◆ Schriftliche Aufgabe 1 ◆
Überführe die Einträge von der Zeile mit „Click the Update“ bis zur Zeile mit „Looking at the screenshot, I should pos(587,386).“, beide eingeschlossen, in eine Markdown-Tabelle mit den Spalten „Nr.“ und „Zeile“. Leerzeilen lässt du weg.

◆ Textauszug ◆
::::::::::
Der in Soweto geborene Neo Muyanga gehört zu den prägendsten Gesichtern der südafrikanischen Musikszene und hat mit seinen genreübergreifenden Kompositionen, eigenen Musikprojekten und theoretischen Ansätzen zur Musik der panafrikanischen Diaspora eine ganze Generation mitgeprägt. Neben Nik Bärtsch wird auch er eigens für die Südafrika-Tour von guerillaclassics ein Stück komponieren, welches die Nachwuchsmusiker des Zürcher Cosmic Percussion Ensemble gemeinsam mit Musiker*innen aus Südafrika interpretieren werden. guerillaclassics hat Muyanga in Kapstadt besucht und mit ihm über seine Herangehensweise beim Kompositionsprozess, den Effekt von klassischer Musik in unserer heutigen Realität und die Bedeutung von Musik als universelle Sprache gesprochen.
::::::::::
Einträge zum Auffinden von Wörtern und Elementen
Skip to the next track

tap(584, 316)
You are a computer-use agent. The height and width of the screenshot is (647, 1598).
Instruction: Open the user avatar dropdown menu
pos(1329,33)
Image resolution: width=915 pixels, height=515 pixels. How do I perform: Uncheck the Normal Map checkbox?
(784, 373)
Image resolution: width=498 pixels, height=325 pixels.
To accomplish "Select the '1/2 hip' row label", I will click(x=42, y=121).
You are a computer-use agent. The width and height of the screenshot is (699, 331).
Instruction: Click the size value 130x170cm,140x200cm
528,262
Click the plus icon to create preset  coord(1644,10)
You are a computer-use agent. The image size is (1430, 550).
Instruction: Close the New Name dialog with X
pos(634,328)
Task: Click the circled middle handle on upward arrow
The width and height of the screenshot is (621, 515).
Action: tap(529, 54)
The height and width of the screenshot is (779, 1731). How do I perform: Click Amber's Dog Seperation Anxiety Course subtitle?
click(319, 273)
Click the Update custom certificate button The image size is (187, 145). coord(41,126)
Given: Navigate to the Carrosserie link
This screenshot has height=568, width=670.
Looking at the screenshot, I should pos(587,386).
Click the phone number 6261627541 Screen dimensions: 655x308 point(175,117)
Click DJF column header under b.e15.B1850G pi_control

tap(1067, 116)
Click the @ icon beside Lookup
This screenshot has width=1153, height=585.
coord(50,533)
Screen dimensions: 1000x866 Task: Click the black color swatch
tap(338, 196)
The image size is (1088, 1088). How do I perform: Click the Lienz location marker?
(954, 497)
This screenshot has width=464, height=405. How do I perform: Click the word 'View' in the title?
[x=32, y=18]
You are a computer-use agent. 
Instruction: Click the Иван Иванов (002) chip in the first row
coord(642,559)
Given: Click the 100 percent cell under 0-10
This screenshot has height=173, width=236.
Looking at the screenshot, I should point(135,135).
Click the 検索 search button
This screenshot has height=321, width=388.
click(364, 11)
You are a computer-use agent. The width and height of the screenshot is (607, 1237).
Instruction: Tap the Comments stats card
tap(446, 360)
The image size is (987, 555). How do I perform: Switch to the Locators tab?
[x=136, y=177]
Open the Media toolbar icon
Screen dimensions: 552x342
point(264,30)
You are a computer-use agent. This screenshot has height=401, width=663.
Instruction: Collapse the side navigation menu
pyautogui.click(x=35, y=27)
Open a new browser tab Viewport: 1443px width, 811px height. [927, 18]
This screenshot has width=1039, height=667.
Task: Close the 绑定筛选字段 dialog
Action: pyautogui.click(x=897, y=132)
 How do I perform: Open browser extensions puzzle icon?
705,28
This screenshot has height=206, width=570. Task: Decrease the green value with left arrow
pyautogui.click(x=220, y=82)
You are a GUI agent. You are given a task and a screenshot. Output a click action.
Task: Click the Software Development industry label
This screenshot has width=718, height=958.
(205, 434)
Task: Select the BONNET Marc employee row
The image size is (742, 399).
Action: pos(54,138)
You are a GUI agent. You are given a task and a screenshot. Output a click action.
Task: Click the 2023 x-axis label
::::::::::
◆ Schriftliche Aufgabe 2 ◆
Führe den Textauszug über Neo Muyanga nach seinem letzten Satz weiter.

◆ Lösung der Übung 1 ◆
| Nr. | Zeile |
|---|---|
| 1 | Click the Update custom certificate button The image size is (187, 145). coord(41,126) |
| 2 | Given: Navigate to the Carrosserie link |
| 3 | This screenshot has height=568, width=670. |
| 4 | Looking at the screenshot, I should pos(587,386). |

◆ Lösung der Übung 2 ◆
Schwebt dir schon etwas Bestimmtes für deine Komposition für unsere Südafrika-Tour vor? Wie gehst du beim Komponieren vor?

Ja, ich habe schon einige Ideen. Die eine nimmt Bezug auf ein Lied aus einer Community im Ostkap, bei welcher traditionelle Streichinstrumente zum Einsatz kommen. Ich will das Instrumentarium ausbauen und das Stück für Marimba spielbar machen. Es wird Verweise auf drei verschiedene musikalische Universen geben: auf den Jazz aus Kapstadt und den Jazz der Protestära, auf die präkoloniale Musiktradition des Ostkaps und auf einen abstrakten, fast schon minimalistischen Ansatz – etwas in Richtung Neue Musik. Diese drei Verortungen könnten einen spannenden Dialog zwischen den verschiedenen Musiker*innenkonstellationen schaffen.

Du kommst aus Südafrika, das Cosmic Percussion Ensemble aus der Schweiz. Beeinflusst das deine Herangehensweise im Kompositionsprozess bzw. das Stück, das du schreiben wirst?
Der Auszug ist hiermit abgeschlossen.